If you’ve written a fantastic post for your blog that received a lot of attention: comments, Facebook shares, retweets and so on you’re probably going to ask yourself: how can I use it to build more links without encountering problems?
Here are six ideas that will let you make the most out of your strongest content.
1. Let other people repurpose it for you
Duplicate content can get your site penalised so you don’t want 50 versions of the same post appearing on other websites. However, if you’ve created something great that people enjoy, encourage them to rework your post and credit you with a link.
As long as they put their own spin on things, you don’t have to worry about upsetting Google.
Sharing the original post on social media and bookmarking sites is a great way to get the exposure you need for this tactic to work.
2. Re-use and re-focus
When you’re reusing an old blog post to create guest posts the best thing you can is to consider your audience.

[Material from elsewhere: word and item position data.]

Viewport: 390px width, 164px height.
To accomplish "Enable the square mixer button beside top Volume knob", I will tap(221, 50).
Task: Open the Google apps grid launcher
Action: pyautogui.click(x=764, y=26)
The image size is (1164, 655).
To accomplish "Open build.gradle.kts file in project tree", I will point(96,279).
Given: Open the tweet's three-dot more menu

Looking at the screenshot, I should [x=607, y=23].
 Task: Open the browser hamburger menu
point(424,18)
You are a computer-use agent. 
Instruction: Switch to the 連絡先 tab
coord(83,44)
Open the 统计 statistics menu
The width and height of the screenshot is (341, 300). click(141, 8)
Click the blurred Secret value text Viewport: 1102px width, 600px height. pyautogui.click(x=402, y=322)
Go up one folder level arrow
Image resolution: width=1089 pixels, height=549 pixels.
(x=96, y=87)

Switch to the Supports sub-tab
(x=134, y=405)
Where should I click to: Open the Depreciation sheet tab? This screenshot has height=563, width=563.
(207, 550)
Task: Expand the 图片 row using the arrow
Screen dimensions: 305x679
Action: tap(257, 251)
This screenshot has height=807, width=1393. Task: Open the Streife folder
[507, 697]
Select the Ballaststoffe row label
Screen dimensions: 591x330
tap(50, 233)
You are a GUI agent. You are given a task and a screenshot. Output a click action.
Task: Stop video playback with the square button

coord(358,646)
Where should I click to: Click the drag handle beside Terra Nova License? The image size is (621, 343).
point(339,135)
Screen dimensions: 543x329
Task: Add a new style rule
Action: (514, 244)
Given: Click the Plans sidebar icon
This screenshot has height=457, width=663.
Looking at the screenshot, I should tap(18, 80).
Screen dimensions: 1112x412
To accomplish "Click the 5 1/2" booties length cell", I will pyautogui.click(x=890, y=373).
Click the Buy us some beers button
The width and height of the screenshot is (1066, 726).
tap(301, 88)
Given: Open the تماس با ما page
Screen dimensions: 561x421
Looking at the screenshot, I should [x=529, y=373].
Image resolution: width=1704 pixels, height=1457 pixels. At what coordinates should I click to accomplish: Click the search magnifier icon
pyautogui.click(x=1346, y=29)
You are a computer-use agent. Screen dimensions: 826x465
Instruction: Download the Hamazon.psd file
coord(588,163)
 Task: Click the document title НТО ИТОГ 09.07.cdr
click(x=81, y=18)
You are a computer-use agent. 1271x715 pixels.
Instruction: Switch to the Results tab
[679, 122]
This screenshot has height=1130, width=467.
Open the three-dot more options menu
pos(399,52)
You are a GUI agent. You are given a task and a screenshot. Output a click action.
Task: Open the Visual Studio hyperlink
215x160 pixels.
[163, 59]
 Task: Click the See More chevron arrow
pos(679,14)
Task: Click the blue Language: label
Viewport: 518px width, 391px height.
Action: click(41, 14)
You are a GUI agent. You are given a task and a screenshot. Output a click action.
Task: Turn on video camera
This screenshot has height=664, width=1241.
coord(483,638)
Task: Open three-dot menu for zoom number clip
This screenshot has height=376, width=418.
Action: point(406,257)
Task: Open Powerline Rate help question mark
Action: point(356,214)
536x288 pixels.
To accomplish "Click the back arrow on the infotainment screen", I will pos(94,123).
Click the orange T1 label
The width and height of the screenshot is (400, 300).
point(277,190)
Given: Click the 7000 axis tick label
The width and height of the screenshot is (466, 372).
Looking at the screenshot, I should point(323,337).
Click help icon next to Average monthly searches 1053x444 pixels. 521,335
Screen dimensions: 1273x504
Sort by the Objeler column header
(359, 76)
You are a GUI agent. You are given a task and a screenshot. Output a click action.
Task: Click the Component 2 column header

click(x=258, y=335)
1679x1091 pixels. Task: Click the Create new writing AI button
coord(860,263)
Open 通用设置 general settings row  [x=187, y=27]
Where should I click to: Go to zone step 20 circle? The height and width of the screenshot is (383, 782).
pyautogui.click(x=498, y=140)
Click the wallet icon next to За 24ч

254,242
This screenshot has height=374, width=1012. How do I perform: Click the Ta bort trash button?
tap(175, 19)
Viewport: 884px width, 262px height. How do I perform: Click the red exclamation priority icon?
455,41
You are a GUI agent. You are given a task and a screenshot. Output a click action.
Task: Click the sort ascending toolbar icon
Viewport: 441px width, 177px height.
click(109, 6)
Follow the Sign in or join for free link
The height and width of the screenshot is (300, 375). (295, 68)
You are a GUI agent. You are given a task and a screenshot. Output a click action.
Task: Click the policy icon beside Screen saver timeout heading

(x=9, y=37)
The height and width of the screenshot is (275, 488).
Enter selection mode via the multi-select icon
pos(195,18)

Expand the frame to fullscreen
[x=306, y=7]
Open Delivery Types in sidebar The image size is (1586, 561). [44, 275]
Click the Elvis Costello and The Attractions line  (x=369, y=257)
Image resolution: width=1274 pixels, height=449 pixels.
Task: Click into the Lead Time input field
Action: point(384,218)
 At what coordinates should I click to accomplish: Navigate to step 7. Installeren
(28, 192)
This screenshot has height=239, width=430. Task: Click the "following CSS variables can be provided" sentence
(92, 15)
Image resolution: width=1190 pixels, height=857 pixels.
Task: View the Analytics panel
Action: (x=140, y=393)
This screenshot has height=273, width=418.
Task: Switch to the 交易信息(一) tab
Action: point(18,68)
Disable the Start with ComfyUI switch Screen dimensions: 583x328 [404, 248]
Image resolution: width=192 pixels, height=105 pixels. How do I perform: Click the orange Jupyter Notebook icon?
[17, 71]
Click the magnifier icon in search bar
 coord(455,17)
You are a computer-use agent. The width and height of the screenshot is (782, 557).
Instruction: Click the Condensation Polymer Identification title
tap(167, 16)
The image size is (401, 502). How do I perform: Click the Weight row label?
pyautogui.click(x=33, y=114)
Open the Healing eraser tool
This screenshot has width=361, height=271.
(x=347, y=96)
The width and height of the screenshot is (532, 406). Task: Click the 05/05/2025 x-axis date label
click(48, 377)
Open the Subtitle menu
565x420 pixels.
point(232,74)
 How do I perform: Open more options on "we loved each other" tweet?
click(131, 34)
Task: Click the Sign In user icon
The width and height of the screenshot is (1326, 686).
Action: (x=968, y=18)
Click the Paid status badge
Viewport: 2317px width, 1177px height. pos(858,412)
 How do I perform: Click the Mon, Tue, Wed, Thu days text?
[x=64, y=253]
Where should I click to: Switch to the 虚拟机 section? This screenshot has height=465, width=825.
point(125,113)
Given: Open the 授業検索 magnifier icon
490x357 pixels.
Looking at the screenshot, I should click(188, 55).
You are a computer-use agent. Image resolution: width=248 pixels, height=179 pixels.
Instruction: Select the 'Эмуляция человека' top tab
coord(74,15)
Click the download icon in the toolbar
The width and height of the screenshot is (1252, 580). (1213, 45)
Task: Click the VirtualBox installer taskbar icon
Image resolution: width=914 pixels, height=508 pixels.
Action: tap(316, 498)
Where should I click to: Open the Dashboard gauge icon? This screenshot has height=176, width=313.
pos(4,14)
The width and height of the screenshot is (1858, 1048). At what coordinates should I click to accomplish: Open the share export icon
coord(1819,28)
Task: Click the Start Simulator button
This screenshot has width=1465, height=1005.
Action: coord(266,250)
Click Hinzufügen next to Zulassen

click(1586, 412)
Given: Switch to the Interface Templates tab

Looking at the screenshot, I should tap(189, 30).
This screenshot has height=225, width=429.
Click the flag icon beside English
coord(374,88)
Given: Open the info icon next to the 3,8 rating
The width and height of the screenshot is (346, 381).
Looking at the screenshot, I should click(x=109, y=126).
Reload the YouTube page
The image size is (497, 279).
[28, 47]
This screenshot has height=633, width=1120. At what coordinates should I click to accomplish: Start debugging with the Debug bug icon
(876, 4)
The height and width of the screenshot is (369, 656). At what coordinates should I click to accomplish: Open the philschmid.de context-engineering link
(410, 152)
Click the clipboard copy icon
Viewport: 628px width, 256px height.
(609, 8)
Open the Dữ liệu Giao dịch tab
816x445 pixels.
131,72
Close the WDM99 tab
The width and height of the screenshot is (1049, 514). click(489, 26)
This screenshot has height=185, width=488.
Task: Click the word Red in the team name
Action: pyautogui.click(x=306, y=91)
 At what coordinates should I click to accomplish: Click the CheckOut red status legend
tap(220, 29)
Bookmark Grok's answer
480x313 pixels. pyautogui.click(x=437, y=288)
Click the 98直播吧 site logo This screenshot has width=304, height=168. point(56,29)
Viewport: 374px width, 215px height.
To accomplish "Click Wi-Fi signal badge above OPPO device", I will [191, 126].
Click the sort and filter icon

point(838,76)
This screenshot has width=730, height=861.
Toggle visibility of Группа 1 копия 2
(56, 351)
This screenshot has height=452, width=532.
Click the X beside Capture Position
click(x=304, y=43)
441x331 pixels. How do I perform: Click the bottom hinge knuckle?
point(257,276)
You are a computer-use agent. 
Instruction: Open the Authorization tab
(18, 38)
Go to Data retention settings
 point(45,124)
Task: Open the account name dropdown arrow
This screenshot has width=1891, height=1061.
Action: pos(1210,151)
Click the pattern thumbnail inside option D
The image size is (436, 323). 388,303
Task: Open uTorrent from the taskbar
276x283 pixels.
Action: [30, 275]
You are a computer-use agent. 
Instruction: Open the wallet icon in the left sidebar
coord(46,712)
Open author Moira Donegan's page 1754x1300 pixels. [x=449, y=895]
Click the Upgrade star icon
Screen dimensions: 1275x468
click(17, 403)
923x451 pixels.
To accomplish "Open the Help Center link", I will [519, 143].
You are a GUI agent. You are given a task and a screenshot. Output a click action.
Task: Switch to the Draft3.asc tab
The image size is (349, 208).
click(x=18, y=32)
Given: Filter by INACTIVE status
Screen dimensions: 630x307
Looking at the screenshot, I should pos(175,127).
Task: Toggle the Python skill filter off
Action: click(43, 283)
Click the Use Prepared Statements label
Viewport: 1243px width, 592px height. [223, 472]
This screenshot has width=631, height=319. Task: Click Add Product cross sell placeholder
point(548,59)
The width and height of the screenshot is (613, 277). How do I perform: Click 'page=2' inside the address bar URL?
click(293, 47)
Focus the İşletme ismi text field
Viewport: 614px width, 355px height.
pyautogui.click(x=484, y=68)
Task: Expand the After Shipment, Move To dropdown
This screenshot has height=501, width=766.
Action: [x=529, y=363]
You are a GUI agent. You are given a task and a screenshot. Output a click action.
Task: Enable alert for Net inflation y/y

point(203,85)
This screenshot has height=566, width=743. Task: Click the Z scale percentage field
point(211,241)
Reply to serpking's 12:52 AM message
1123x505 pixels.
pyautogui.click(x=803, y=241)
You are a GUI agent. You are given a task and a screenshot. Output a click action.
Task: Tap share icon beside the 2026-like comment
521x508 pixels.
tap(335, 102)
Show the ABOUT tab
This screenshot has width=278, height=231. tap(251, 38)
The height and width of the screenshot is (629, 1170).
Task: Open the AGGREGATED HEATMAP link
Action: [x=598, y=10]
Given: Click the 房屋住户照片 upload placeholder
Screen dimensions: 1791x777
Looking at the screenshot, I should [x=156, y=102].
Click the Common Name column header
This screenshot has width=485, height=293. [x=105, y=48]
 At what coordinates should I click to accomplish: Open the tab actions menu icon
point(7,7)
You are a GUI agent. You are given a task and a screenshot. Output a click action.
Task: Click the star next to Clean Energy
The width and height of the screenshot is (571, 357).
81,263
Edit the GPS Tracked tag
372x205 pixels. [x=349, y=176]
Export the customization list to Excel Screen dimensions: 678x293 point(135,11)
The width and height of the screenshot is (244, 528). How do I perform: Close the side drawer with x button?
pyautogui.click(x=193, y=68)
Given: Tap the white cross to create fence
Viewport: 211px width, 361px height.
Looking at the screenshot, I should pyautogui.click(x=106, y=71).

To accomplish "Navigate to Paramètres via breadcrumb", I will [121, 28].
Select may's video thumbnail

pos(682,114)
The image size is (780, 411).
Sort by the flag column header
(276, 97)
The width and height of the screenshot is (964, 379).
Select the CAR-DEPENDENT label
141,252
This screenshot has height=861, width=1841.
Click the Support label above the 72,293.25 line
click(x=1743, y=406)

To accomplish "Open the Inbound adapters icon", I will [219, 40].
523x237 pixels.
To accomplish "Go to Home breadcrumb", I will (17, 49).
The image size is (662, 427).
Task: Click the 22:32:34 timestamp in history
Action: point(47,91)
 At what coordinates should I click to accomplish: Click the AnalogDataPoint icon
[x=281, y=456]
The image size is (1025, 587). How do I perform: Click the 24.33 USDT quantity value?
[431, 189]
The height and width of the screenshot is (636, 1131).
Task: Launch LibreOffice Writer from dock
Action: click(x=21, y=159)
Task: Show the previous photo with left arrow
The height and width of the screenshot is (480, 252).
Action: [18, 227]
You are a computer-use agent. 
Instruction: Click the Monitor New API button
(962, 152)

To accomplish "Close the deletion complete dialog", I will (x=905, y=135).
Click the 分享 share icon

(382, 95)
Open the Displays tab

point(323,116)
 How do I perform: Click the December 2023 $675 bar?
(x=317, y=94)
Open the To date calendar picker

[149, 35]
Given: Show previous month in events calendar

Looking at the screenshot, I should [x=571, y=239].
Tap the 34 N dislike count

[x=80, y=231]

A guest post for a site aimed at beginners needs to be easy to understand, while a guest post on a site where the audience is knows what they are doing will need more technical details.
So, while you may be covering the same subject, the approach is different simply because you’re writing for different audiences.
As long as you don’t copy-paste identical paragraphs and you write purposeful content, you shouldn’t have any problems.
3. Vary your approach
When you use statistics in your posts, you can easily create several posts without having to worry about duplicate content issues.
A large survey can have several takeaway points, and you can create a separate article for each of them.
Your starting content is essentially the same, but you end up with several unique articles.
4. Find another angle
If in your first post you wrote a review about Google’s Chromebook, you can then dig deeper and maybe find a slightly different angle.
For instance, you can compare the Chromebook to rival laptops to see how it shapes up.
Then you might write another post about how Google’s Chromebook is all about cloud storage and whether this is the future for computing.
Again, you’re covering similar ground but not the same ground and that’s what counts.
5. Use your leftovers
This is one of the tricks most freelance journalists have been using for years. Say you’ve managed to get an exclusive interview with Mark Zuckerberg (lucky you!).
The interview will be published in one magazine but they’ll probably not use everything Mark said.
So, why not make the most of those unused quotes and create a couple of articles around them?
You can probably squeeze one in if you write a piece about Facebook’s new Graph Search, for example.
Make the most of all the resources you have to hand.
6. Turn a news piece into a reflective piece
This is another journalistic trick. Say you covered the subject of the UK’s Interflora website being penalised by Google for using paid advertorials solely to rank higher on its search engine.
While this is no longer news, you can still use most of this post to create a new one but this time with a different approach – how to rank higher on Google, the right way? Or how to play it safe when you’re trying to promote your business using online advertorials?
Reusing content is incredibly important. However, don’t just spin it. Keep the quality and, at the same time, try to come up with a new approach to ensure it fits with different audiences.